SELECTED PASSAGE >>
Are You a Good Listener?
Are you a good listener…I mean a REALLY good listener? Effective listening skills form the foundation of excellent coaching but in reality for many these skills extend little beyond listening to the client’s story and doing a great ‘nodding dog’ impression.
If you are an excellent coach then your skills will go deeper. As a coach you need to really understand your clients, know who they are, their strengths, what is important to them, what they are passionate about and what really makes them tick. Not only this, your clients also need to know that you know all these things. Only then will you have that vital ingredient ‘rapport’ which will encourage your clients to open up and allow you to coach them to their full potential.
So what are some of the common mistakes we make when we think we are listening?
Listening to the client’s ‘story’
As a coach we may find ourselves wanting to allow our clients the space to talk…and talk…and talk. However you do not need to concern yourself with the irrelevant details of the client’s tale…afterall this could take days and the client will move no further forward! Instead you are listening for what is going on behind the words. What are you learning about them…what are their strengths, their feelings, emotions and what is really important to them?

SUPPLIED DATA >>
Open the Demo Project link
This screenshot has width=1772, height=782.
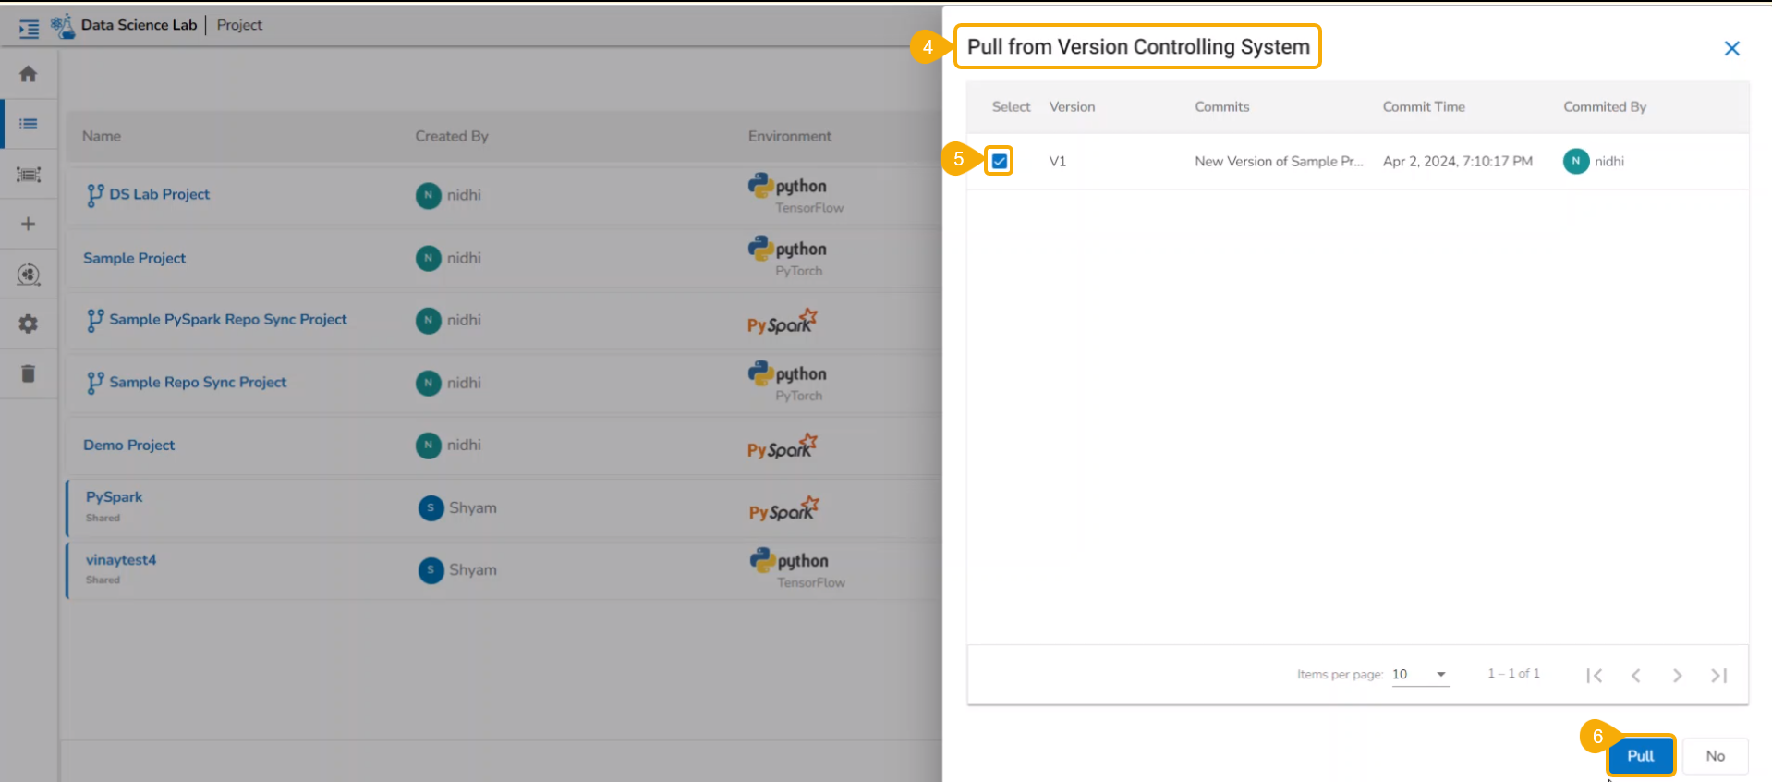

EXERCISES >>
1. Answer these questions using the article on listening:
(a) What do effective listening skills form the foundation of?
(b) What vital ingredient encourages clients to open up?
(c) Instead of the irrelevant details of the client's tale, what is the coach listening for?
2. Reproduce the article on listening from "Are You a Good Listener?" up to and including "their full potential.", replacing "rapport" with "trust".
3. Extend the article on listening beyond its final sentence.

THE ANSWERS >>
1.
(a) Excellent coaching.
(b) Rapport.
(c) What is going on behind the words.

2.
Are You a Good Listener?
Are you a good listener…I mean a REALLY good listener? Effective listening skills form the foundation of excellent coaching but in reality for many these skills extend little beyond listening to the client’s story and doing a great ‘nodding dog’ impression.
If you are an excellent coach then your skills will go deeper. As a coach you need to really understand your clients, know who they are, their strengths, what is important to them, what they are passionate about and what really makes them tick. Not only this, your clients also need to know that you know all these things. Only then will you have that vital ingredient ‘trust’ which will encourage your clients to open up and allow you to coach them to their full potential.

3.
Being able to listen for all of these and reflecting these back will raise your own client’s awareness about who they are, they will know you have tuned into them and really understand them In contrast relaying back snippets of their story will rarely develop their insight further.
Sharing our own experiences
Another mistake we can easily fall into is trying to show we understand by sharing our own similar experiences…’Oh yes, I understand I’ve been there’ or ‘That happened to me once.’ But as coach we have to keep ourselves out of the conversation – afterall your situation will never be the same as theirs…you are a different person, with different values and this is about the client who has paid to talk about their agenda.
When we bring our own experiences into a coaching session we are listening at what we call Level 1 and instead we need to be listening at Level 2 and Level 3. Let me explain. At both these levels we are listening purely to the client, listening for facts and information and relate what they say to what this means to the client. For example if a client says ‘I really want to develop my confidence with public speaking’ then your next question may be ‘This sounds really important to you…what would that mean to you?’ This would help the client to think more deeply about what is driving them . If you were listening at Level 1 you might say ‘Yes I know what you mean, I find it really useful to be able to stand up in public.’ All of a sudden the focus has moved away from the client and onto you and the client has moved no further forward with their thinking.
Listening at Level 3 takes it a stage further…you are also be picking up feelings and emotions and using your intuition hearing what is not being said. Listening to pauses and tone of voice and observing body language all give us clues as to what is going on for the client, what is really important to them, what might ne holding them back.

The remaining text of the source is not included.